— BEGIN EXTRACT TO READ —
We may disagree about when the beginning is, perhaps the middle too. But we all pretty much agree that death is the end of a physical life, at least temporarily. However, there is little consensus about what goes on after we are dead.

Whether or not dying is a new beginning, a continuation of some kind, a simple end, or a mish mash of various afterlife claims; ghostly proposals are a hodge podge of anything goes hypotheses.

There are also a good number of secular concepts of what happens after death. Each is as valid as any of the religious ideas. Add the entertainment category to the list, and anything goes. While anything goes is not a listed concept, it might as well be.

I don’t know what death entails. I have no evidence for any of the life after death hypotheses. Therefore, while I accept that there may be something after death, I don’t know. I am a when you’re dead, you are flat-ass, completely dead and gone kind of guy. Some folks call that disappointing. I call it reasonable reality. I’m not disappointed.

Dan Dennett has said regarding Brights (nonbelievers), “…We disagree about many things, and hold a variety of views about morality, politics, and the meaning of life, but we share a disbelief in black magic — and life after death.”

If a form of consciousness or conscious life exists after physical and mental (as in brain) death, I’ll find out when everyone else does and in the same way. However, I want to kibitz on the 30 afterlife ideas I read about: 30 theories about what happens when you die (msn.com)

I’m loath to say theories because most don’t rise to that level of assurance.

There are not really 30 different after death concepts proposed. Some are essentially the same or overlap. Others are fictional afterlife stories from television shows. I made three categories: Religious, Secular/Universal, and Entertaining.

Secular or Universal Categories:

The cosmic hypothesis claims consciousness belongs to the universe, not to individual bodies. When we die, our consciousness returns to the cosmos. I’m not sure what that means or where it goes. I like the dream thing. It claims that when we die, we will just wake up from a very confusing, vivid, and long dream. It reminds me of Poe’s poem, A Dream Within a Dream.
— END EXTRACT TO READ —
— BEGIN DATA ENTRIES —
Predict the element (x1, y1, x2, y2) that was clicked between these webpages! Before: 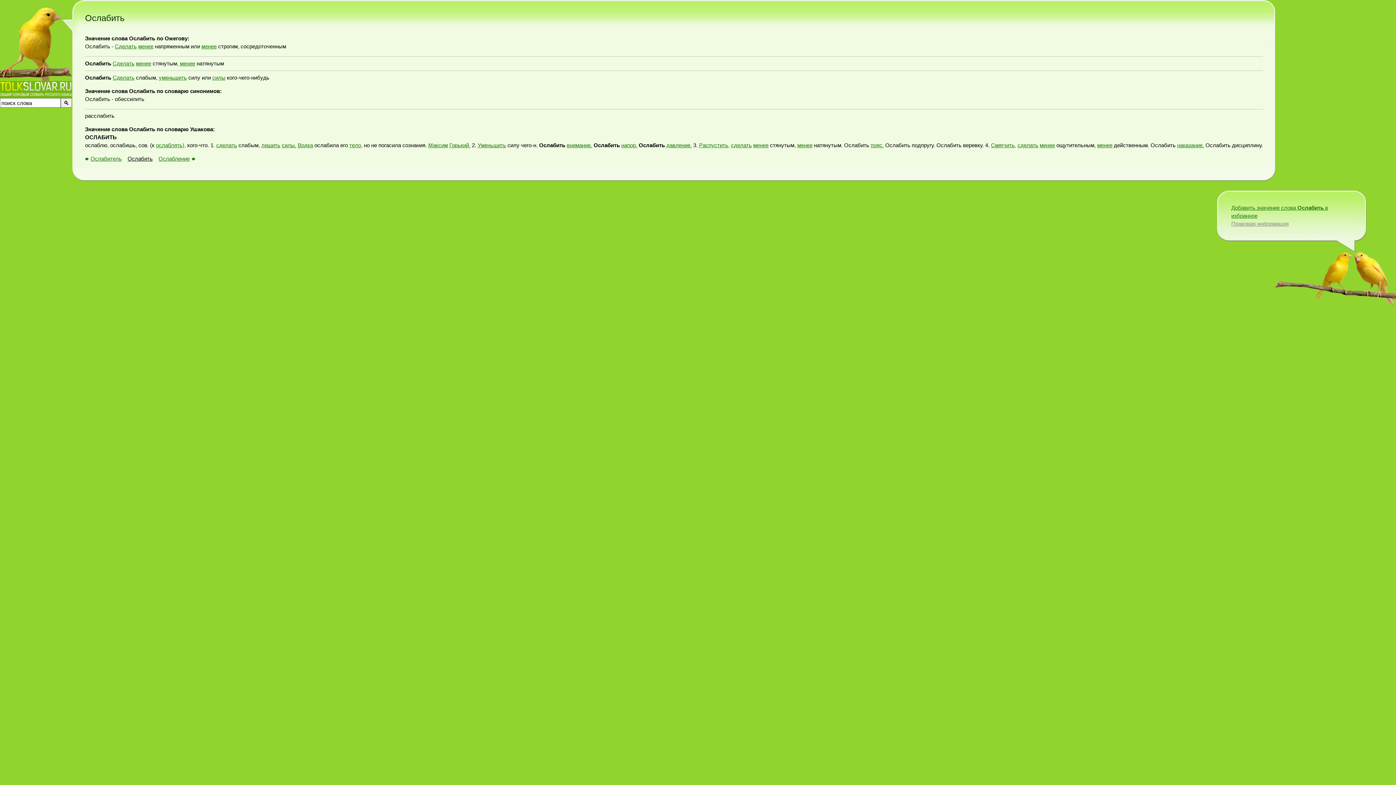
— END DATA ENTRIES —
— BEGIN DATA ENTRIES —
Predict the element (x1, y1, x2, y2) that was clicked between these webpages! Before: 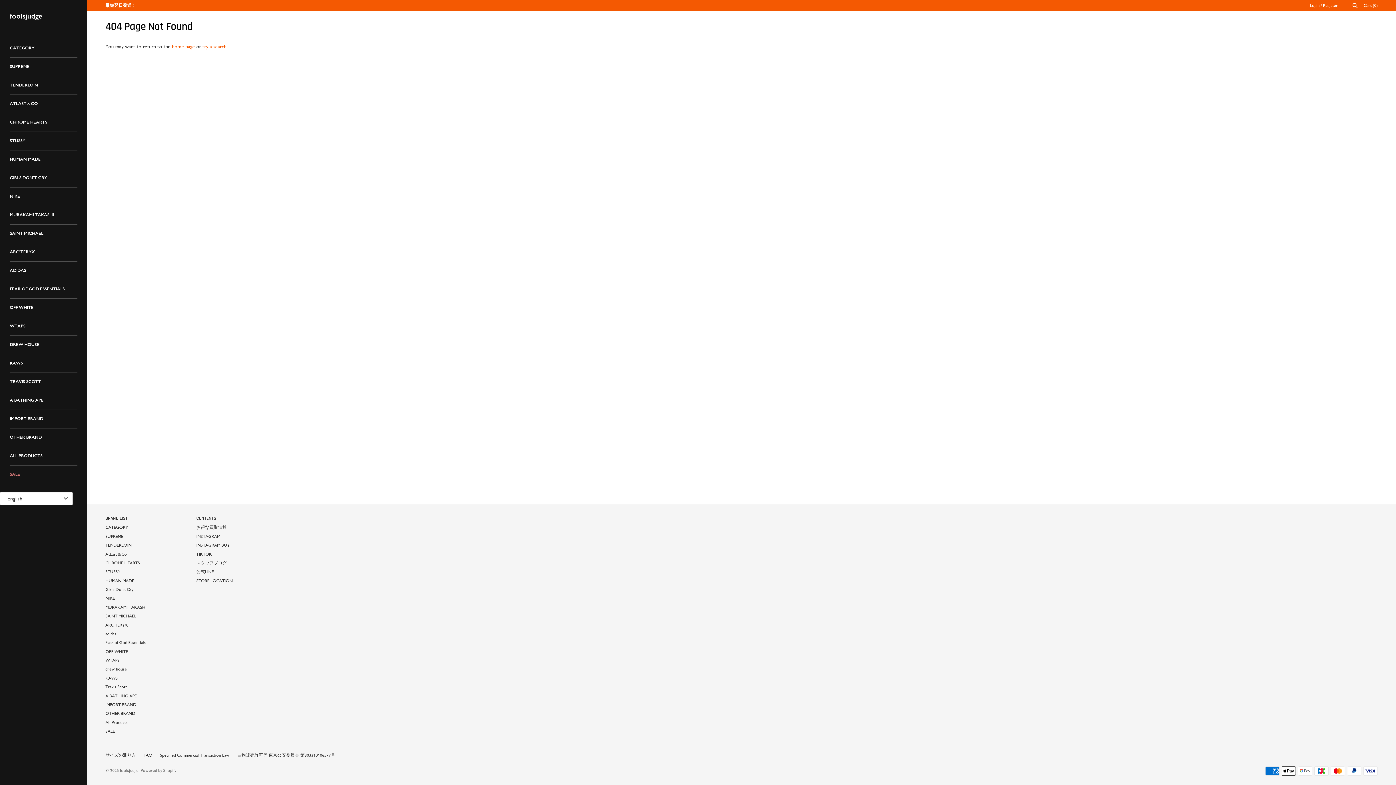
— END DATA ENTRIES —
— BEGIN DATA ENTRIES —
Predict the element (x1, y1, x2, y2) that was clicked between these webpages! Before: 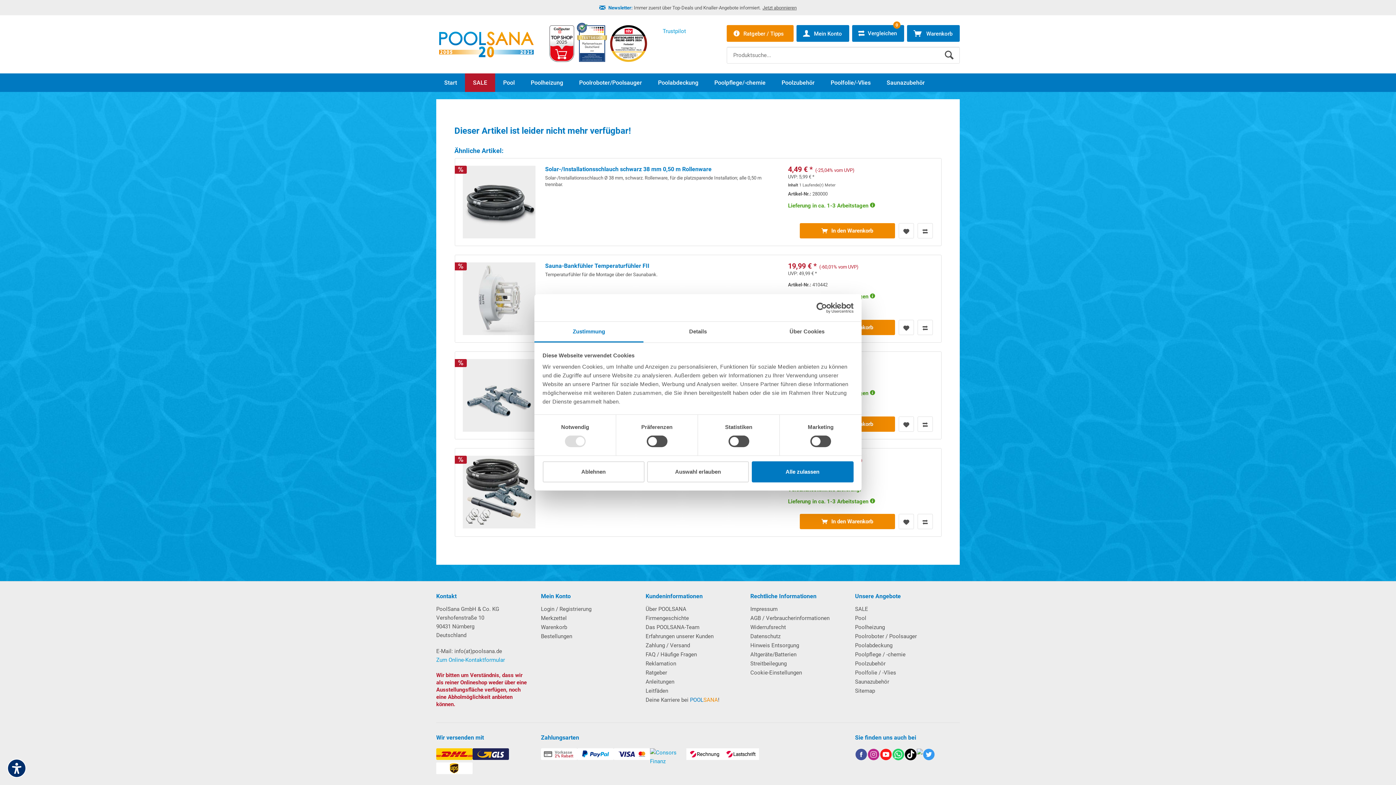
— END DATA ENTRIES —
§ GOALS:
1/ List the categories the writer of the afterlife essay sorted the afterlife ideas into.
2/ In the afterlife essay, which poem does the dream idea remind the writer of?
The data has nothing to do with the afterlife essay.

§ THE RESULTS:
1/ Religious, Secular/Universal, Entertaining

2/ Poe's poem "A Dream Within a Dream."